Au lieu d’appréhender la légalité de l’occupation prolongée en mettant l’accent sur la responsabilité de la puissance occupante, l’action des Nations unies s’est concentrée autour de l’actualité du conflit et de l'encouragement des parties à mettre fin à l'occupation par des négociations hautement déséquilibrées et largement discréditées.
L’une des conséquences a été que par son inaction, l’ONU a conféré une certaine légitimité à l’occupation des territoires palestiniens occupés à une étape où, paradoxalement, l’Organisation mondiale a joué un rôle de premier plan dans la mise en place d’instruments juridiques contraignants interdisant toute forme de domination, d’asservissement et d’exploitation émanant de l’esprit de décolonisation qui a marqué l’émergence de pays nouvellement indépendants.
Nouveaux horizons
Comme le souligne Kishore Mahbubani, cette distorsion mondiale au sujet de la question palestinienne pourrait à terme conduire à une tragédie pour l’entité sioniste, lorsque la nouvelle corrélation des forces commencera à limiter considérablement la marge de manœuvre des puissances qui ont dominé le monde. Cette corrélation des forces est très manifeste dans ce que j’appelle la juridictionnalisation de la question palestinienne, cette forte mobilisation de gouvernements, d’experts juridiques, d’universitaires, de militants en faveur de la juste cause palestinienne pour porter la question devant les juridictions internationales telles que la CIJ et la CPI. Les procédures actuelles découlent d’une dynamique de changement actuellement en cours à l’échelle internationale appuyées par un vaste mouvement planétaire. Les événements récents marquent une rupture claire avec un passé imposé, pour reprendre l’expression du professeur et universitaire français Henry Laurens, et l’entreprise génocidaire de l’entité sioniste a donné lieu par effet inverse à un véritable travail de récupération et d’exploitation de l’énorme masse de documents onusiens qui constituent une véritable mine d’informations dans les procédures judiciaires en cours contre l’entité sioniste. Aussi l’ancrage international des mouvements sociaux est-il davantage consolidé par l’interconnectivité sans précédent que connaît notre monde, ce qui confère encore plus de teneur au récit palestinien.

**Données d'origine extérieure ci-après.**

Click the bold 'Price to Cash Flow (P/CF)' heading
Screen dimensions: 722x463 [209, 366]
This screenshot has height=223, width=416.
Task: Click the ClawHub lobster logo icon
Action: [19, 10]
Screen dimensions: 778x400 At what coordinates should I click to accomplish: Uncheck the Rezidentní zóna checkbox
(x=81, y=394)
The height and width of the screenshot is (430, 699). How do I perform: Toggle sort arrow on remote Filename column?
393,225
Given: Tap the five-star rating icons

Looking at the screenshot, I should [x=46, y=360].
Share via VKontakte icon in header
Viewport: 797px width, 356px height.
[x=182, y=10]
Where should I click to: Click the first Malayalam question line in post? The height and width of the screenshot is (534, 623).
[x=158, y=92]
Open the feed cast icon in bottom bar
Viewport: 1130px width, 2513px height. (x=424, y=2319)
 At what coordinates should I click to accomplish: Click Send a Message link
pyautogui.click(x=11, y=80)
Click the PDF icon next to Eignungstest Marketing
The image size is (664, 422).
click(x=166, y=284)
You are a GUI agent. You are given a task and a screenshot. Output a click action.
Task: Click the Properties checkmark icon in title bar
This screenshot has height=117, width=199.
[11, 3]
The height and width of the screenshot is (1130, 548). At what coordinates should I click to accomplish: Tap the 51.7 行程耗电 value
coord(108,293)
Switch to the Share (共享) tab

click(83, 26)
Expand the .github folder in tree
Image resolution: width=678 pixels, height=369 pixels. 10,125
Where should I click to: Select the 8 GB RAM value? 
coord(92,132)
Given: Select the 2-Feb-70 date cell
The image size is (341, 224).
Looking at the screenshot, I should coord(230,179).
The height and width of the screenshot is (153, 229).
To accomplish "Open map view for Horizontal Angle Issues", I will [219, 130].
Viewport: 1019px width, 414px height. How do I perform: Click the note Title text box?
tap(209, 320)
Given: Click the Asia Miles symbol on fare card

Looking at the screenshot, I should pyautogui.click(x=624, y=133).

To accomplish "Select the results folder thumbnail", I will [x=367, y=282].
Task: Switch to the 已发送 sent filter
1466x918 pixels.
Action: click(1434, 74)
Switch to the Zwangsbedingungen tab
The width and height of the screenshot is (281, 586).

L’on avait pensé que l’interdépendance, fruit de la mondialisation, serait économique ou même technologique, mais voici que certains de ses aspects récupèrent et adoptent les justes causes et en premier lieu la cause palestinienne pour la hisser au rang de première préoccupation mondiale grâce à l’éveil des consciences que le drame palestinien a suscité auprès de centaines de millions de personnes.